CARLOS GERALDO LANGONI

ECONOMIC VIRUS

  • The coronavirus’ pandemic nature has added to the world economy’s synchronized deceleration. Brazil’s stock market and exchange rate have been affected.

  • The global economy is deteriorating at a delicate moment, when Brazil is implementing an agenda whose main focus is on tax and administrative reforms.

  • The situation of the public accounts remains a huge problem. The positive impact of concessions and privatizations is necessarily slow.

  • At this initial stage of the reform’s agenda, it is important for Brazil that the external shock is moderate and its duration is short.

  • Domestic conditions favor economic take off, which would be key to strengthening the labor market and enabling faster corrections of fiscal imbalances.

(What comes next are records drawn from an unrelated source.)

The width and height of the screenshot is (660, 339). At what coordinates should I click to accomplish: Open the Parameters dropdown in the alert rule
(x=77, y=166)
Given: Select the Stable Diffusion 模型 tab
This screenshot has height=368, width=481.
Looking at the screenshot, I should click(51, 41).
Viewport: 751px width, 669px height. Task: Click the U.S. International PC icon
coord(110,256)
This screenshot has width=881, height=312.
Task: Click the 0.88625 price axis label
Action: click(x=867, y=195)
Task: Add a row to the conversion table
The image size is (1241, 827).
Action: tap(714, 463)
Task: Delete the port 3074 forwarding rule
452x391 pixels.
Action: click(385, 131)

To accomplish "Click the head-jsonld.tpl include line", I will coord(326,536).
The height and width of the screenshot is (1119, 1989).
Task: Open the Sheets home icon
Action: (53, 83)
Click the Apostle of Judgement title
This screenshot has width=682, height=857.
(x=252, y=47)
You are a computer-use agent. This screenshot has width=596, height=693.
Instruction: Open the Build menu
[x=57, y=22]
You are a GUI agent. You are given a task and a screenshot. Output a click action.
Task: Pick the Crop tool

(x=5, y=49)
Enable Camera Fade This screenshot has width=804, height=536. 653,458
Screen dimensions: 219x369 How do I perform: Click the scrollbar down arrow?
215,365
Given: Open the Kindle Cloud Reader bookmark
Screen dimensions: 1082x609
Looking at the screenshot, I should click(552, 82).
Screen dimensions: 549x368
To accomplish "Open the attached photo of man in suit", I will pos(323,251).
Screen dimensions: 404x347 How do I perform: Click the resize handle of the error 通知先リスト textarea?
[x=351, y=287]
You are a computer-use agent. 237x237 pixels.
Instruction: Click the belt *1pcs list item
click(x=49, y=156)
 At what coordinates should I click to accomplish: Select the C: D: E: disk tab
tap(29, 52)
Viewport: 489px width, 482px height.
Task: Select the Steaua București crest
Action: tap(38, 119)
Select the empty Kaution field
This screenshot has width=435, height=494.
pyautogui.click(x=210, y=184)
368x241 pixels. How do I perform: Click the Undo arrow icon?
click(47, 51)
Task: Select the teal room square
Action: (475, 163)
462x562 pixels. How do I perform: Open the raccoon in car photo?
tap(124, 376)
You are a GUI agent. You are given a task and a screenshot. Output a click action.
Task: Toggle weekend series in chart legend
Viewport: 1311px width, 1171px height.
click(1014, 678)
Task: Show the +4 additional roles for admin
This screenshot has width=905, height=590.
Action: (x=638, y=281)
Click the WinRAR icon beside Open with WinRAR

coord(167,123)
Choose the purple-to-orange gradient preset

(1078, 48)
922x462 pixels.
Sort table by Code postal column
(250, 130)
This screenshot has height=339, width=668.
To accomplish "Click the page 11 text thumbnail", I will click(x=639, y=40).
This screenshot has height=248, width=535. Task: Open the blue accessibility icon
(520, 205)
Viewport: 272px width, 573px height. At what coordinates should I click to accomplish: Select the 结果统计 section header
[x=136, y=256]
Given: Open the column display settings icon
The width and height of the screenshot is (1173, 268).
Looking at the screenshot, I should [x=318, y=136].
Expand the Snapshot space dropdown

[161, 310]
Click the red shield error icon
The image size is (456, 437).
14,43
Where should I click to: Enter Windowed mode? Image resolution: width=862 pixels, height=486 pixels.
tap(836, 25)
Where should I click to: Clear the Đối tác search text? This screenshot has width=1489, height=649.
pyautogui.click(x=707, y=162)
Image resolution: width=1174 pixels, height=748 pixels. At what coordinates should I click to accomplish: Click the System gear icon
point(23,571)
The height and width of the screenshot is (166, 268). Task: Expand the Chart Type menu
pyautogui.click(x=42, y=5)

The coronavirus epidemic is particularly worrying because it is spreading at a moment when the world economy is in synchronized deceleration. The IMF still considers it premature to quantify the impact on global GDP, but the bias is clearly negative.

Scenarios:

There is widespread concern despite the fact that the initial focus is on China, a country where there is room for countercyclical measures of a fiscal and monetary nature.

More relevant than the initial effect on retail and tourism, is a new wave of uncertainty that is fueling global risk aversion which is also a matter of concern.

In Brazil, a sharp decline in the São Paulo Stock Exchange index was driven by commodity-intensive companies (Vale, Petrobras), whose prices are under pressure due to the weakening of China’s demand.

The exchange rate is also under pressure - the dollar has resumed its appreciation trajectory and exceeded the level of USD/BRL 4.20.

This pressure occurs despite the strength of the external accounts. The current account deficit (2.76% of GDP) showed a moderate increase, but continues to be comfortably financed by long-term capital.

Actually, foreign direct investment (FDI) reached US$ 78.6 billion - an expressive figure for a year of governance tests.

Timing:

This new external shock occurs at a delicate moment in the consolidation of the reformist agenda, which puts emphasis on tax and administrative changes.

Despite the municipal elections, Rodrigo Maia, Chairman of the Lower House, considers that there are still good chances that the 1st stage of tax reform will be approved in the 1st semester.

Tax optimization would leverage GDP, which could exceed market projections (2.3%).This positive scenario basically assumes that the virus will have a moderate and transient impact.

Imbalance:

Faster expansion of labor-intensive sectors is key to sustaining a drop in unemployment. According to the Brazilian Institute of Geography and Statistics (IBG, the unemployment rate remained high in December (11.0%), confirming the fragility of the labor market with worrying social impact.

Accelerated growth is also critical for improving public accounts, by beefing up revenue in real terms.

Despite the government's effort, Brazil has generated a primary deficit for the 6th consecutive year, notwithstanding the extraordinary gains from the National Bank for Economic and Social Development (BNDES, the acronym in Portuguese) and the pre-salt auctions.

The public accounts situation remains a huge challenge. One should take into account that there is a necessary time lag regarding the contribution of privatizations and concessions.

In any case, the fiscal impact of the continued growth of public debt has been dampened by the fall in interest rates, which today are historically low. This virtuous circle, however, appears to be nearing its end.

Conclusion:

In short, the Coronavirus has raised the level of uncertainty in the world economy, just as global expectations have improved with the truce in the protectionist war.

For Brazil, which is starting a new reform agenda, it is important for this external shock to be moderate and its duration short.

Domestic conditions favor economic take-off, which is essential to strengthen the labor market and enable faster corrections of fiscal imbalances.